# Prompt
Among the lines below, take the one holding "The image size is (1288, 945).", the one holding "Click the 1,272", and all lines between them. Set them down exactly.

Stored items:
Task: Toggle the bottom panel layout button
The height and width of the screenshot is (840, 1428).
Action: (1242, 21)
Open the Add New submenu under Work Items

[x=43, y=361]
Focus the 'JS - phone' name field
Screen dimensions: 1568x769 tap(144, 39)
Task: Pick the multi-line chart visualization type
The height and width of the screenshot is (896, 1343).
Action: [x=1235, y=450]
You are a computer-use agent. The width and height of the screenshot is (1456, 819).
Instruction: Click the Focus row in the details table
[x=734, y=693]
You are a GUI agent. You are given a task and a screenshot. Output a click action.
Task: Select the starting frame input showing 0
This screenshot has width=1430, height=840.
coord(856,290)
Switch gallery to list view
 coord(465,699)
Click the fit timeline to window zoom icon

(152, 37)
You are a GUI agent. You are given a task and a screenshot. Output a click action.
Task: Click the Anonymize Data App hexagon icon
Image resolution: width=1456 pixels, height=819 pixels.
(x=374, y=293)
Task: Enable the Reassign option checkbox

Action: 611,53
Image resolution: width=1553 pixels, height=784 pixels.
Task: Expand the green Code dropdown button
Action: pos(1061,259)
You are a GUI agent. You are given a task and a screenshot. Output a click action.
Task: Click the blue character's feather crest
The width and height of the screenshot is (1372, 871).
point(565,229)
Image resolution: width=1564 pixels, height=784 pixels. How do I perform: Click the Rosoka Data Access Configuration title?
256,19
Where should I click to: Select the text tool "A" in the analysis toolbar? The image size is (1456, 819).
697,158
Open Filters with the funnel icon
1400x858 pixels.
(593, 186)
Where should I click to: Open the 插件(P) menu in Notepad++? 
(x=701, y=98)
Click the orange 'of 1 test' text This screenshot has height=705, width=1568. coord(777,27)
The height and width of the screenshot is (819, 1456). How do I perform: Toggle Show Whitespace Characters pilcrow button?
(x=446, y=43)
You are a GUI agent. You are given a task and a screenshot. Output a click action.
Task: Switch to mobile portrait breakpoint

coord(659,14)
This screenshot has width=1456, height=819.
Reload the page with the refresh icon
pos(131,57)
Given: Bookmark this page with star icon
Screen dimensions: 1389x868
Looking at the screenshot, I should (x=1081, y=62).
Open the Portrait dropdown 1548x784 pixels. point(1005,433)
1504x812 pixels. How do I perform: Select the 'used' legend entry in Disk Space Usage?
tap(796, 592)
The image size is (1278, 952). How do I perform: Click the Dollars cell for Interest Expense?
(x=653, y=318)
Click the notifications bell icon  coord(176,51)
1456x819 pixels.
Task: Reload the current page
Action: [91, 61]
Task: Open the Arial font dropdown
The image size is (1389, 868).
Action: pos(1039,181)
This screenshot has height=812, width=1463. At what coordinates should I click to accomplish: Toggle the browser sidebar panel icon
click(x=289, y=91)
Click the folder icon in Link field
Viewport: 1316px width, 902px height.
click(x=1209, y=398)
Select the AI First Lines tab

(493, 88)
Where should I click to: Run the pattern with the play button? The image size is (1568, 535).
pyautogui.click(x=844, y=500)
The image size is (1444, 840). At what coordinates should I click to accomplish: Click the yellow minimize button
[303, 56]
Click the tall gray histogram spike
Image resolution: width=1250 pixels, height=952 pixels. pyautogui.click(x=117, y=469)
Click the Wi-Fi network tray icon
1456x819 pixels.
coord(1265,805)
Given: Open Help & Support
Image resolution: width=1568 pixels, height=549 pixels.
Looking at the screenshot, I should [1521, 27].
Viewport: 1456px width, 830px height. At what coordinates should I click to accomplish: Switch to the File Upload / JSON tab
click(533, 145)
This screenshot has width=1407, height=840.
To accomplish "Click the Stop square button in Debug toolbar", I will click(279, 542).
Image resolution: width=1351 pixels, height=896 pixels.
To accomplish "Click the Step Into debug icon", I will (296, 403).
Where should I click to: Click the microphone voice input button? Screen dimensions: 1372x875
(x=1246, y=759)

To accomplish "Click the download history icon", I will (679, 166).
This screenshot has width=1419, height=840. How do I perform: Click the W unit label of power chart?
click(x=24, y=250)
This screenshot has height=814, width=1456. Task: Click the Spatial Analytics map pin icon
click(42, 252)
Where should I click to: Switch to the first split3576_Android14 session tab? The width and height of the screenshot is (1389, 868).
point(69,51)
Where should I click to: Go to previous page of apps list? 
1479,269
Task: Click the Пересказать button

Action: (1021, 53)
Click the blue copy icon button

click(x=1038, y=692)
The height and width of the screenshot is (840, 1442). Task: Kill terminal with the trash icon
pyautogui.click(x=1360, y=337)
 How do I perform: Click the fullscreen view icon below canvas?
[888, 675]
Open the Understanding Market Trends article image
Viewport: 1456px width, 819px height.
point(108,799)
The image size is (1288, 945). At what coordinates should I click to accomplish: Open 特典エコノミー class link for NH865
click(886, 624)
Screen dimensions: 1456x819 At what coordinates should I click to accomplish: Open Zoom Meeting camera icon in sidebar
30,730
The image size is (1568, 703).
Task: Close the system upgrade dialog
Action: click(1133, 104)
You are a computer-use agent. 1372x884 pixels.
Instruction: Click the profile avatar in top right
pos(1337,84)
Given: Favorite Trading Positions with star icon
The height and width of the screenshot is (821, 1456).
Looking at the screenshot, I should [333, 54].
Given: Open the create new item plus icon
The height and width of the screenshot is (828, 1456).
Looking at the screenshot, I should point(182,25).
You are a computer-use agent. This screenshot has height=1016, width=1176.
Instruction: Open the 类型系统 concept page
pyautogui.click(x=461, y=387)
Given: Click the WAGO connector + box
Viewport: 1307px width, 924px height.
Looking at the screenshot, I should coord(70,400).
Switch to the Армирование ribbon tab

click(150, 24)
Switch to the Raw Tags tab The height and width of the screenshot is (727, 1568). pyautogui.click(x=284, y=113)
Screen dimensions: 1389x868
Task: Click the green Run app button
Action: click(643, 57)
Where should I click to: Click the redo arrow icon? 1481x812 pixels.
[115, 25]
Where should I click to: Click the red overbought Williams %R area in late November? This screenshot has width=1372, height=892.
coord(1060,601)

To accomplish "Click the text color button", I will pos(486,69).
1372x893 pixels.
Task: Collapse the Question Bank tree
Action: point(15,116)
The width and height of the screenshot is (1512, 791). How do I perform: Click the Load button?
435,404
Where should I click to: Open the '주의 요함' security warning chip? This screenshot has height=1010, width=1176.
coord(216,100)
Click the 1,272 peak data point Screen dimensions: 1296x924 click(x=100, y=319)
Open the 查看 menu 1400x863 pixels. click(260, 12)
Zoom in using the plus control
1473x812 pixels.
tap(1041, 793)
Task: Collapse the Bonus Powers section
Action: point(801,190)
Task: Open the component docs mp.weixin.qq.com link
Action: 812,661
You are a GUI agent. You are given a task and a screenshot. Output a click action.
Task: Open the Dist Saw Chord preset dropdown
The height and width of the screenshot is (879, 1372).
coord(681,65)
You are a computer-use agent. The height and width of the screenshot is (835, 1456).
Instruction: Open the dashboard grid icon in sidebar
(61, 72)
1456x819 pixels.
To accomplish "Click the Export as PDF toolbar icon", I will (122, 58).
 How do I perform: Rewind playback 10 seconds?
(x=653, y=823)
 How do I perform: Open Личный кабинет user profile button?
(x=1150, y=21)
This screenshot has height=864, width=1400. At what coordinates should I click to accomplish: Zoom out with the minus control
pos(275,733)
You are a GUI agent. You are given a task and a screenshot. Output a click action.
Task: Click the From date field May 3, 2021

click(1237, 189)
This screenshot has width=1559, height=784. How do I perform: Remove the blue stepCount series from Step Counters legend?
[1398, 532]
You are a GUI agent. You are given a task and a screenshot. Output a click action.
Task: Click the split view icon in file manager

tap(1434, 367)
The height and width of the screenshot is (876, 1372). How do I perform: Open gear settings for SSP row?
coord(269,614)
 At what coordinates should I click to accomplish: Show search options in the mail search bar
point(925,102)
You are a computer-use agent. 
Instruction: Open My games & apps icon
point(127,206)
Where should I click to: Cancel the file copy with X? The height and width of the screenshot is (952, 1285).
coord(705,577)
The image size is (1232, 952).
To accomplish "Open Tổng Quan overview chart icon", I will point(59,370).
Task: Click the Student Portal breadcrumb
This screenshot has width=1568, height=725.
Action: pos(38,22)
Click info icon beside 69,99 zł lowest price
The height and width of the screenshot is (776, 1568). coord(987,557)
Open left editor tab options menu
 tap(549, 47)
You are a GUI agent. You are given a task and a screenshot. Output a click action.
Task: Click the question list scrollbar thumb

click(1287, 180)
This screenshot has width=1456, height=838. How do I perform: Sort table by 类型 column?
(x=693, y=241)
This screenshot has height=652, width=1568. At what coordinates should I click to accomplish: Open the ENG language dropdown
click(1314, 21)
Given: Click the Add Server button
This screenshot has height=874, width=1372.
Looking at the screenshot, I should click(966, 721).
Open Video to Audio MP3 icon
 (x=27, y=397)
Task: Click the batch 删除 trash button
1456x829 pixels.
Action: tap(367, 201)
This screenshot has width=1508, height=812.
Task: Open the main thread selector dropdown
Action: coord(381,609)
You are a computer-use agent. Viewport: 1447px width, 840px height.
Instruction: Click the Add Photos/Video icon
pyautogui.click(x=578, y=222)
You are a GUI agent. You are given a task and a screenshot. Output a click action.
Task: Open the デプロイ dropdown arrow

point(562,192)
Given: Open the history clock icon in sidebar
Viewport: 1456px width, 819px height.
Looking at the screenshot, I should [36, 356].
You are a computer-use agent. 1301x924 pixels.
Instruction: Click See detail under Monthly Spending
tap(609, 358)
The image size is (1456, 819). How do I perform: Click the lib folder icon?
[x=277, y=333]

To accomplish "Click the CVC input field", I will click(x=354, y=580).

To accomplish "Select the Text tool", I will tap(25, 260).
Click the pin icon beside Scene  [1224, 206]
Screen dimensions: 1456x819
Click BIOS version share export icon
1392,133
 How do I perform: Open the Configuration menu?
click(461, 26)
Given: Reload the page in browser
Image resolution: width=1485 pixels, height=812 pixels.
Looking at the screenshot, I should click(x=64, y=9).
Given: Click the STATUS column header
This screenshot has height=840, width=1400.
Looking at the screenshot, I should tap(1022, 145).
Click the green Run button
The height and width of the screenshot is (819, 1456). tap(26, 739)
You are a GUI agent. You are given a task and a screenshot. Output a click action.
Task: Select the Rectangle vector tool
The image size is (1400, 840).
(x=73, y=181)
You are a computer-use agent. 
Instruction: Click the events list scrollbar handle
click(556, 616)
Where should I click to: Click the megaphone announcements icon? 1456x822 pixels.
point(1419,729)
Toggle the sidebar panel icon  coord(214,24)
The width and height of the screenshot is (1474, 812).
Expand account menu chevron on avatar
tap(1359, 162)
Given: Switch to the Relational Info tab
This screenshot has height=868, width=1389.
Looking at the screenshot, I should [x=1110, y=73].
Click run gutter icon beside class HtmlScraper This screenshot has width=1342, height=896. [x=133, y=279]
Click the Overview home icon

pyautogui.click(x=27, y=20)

# Written response
The image size is (1288, 945). At what coordinates should I click to accomplish: Open 特典エコノミー class link for NH865
click(886, 624)
Screen dimensions: 1456x819 At what coordinates should I click to accomplish: Open Zoom Meeting camera icon in sidebar
30,730
The image size is (1568, 703).
Task: Close the system upgrade dialog
Action: click(1133, 104)
You are a computer-use agent. 1372x884 pixels.
Instruction: Click the profile avatar in top right
pos(1337,84)
Given: Favorite Trading Positions with star icon
The height and width of the screenshot is (821, 1456).
Looking at the screenshot, I should [333, 54].
Given: Open the create new item plus icon
The height and width of the screenshot is (828, 1456).
Looking at the screenshot, I should point(182,25).
You are a computer-use agent. This screenshot has height=1016, width=1176.
Instruction: Open the 类型系统 concept page
pyautogui.click(x=461, y=387)
Given: Click the WAGO connector + box
Viewport: 1307px width, 924px height.
Looking at the screenshot, I should coord(70,400).
Switch to the Армирование ribbon tab

click(150, 24)
Switch to the Raw Tags tab The height and width of the screenshot is (727, 1568). pyautogui.click(x=284, y=113)
Screen dimensions: 1389x868
Task: Click the green Run app button
Action: click(643, 57)
Where should I click to: Click the redo arrow icon? 1481x812 pixels.
[115, 25]
Where should I click to: Click the red overbought Williams %R area in late November? This screenshot has width=1372, height=892.
coord(1060,601)

To accomplish "Click the text color button", I will pos(486,69).
1372x893 pixels.
Task: Collapse the Question Bank tree
Action: point(15,116)
The width and height of the screenshot is (1512, 791). How do I perform: Click the Load button?
435,404
Where should I click to: Open the '주의 요함' security warning chip? This screenshot has height=1010, width=1176.
coord(216,100)
Click the 1,272 peak data point Screen dimensions: 1296x924 click(x=100, y=319)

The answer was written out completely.